• What to produce
Would you restate the data exactly as given?

• Dataset extract
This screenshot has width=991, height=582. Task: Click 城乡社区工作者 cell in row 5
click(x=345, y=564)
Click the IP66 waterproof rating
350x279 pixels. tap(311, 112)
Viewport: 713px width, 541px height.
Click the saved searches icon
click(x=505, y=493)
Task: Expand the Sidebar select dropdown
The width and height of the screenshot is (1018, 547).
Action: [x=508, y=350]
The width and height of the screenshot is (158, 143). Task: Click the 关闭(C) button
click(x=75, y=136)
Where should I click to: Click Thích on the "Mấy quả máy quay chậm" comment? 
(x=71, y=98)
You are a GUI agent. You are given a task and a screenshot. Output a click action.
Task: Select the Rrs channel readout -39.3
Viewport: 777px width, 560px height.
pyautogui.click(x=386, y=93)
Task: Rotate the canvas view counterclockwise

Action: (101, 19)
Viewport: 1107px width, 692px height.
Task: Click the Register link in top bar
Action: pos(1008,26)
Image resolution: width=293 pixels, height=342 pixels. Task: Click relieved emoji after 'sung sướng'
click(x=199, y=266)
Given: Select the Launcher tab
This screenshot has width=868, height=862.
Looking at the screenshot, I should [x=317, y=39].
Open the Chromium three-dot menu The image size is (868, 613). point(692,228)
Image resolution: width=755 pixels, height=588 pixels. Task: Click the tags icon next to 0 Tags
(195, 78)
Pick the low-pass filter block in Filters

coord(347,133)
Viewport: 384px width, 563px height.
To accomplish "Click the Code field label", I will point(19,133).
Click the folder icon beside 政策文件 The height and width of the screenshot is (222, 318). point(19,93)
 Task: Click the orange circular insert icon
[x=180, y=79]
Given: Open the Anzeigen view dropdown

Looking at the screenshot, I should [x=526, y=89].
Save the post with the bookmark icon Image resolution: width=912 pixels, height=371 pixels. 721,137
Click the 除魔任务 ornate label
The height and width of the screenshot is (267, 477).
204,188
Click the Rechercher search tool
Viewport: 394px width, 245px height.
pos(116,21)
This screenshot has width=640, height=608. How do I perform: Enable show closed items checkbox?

• Response area
This screenshot has width=991, height=582. Task: Click 城乡社区工作者 cell in row 5
click(x=345, y=564)
Click the IP66 waterproof rating
350x279 pixels. tap(311, 112)
Viewport: 713px width, 541px height.
Click the saved searches icon
click(x=505, y=493)
Task: Expand the Sidebar select dropdown
The width and height of the screenshot is (1018, 547).
Action: [x=508, y=350]
The width and height of the screenshot is (158, 143). Task: Click the 关闭(C) button
click(x=75, y=136)
Where should I click to: Click Thích on the "Mấy quả máy quay chậm" comment? 
(x=71, y=98)
You are a GUI agent. You are given a task and a screenshot. Output a click action.
Task: Select the Rrs channel readout -39.3
Viewport: 777px width, 560px height.
pyautogui.click(x=386, y=93)
Task: Rotate the canvas view counterclockwise

Action: (101, 19)
Viewport: 1107px width, 692px height.
Task: Click the Register link in top bar
Action: pos(1008,26)
Image resolution: width=293 pixels, height=342 pixels. Task: Click relieved emoji after 'sung sướng'
click(x=199, y=266)
Given: Select the Launcher tab
This screenshot has width=868, height=862.
Looking at the screenshot, I should [x=317, y=39].
Open the Chromium three-dot menu The image size is (868, 613). point(692,228)
Image resolution: width=755 pixels, height=588 pixels. Task: Click the tags icon next to 0 Tags
(195, 78)
Pick the low-pass filter block in Filters

coord(347,133)
Viewport: 384px width, 563px height.
To accomplish "Click the Code field label", I will point(19,133).
Click the folder icon beside 政策文件 The height and width of the screenshot is (222, 318). point(19,93)
 Task: Click the orange circular insert icon
[x=180, y=79]
Given: Open the Anzeigen view dropdown

Looking at the screenshot, I should [x=526, y=89].
Save the post with the bookmark icon Image resolution: width=912 pixels, height=371 pixels. 721,137
Click the 除魔任务 ornate label
The height and width of the screenshot is (267, 477).
204,188
Click the Rechercher search tool
Viewport: 394px width, 245px height.
pos(116,21)
This screenshot has width=640, height=608. How do I perform: Enable show closed items checkbox?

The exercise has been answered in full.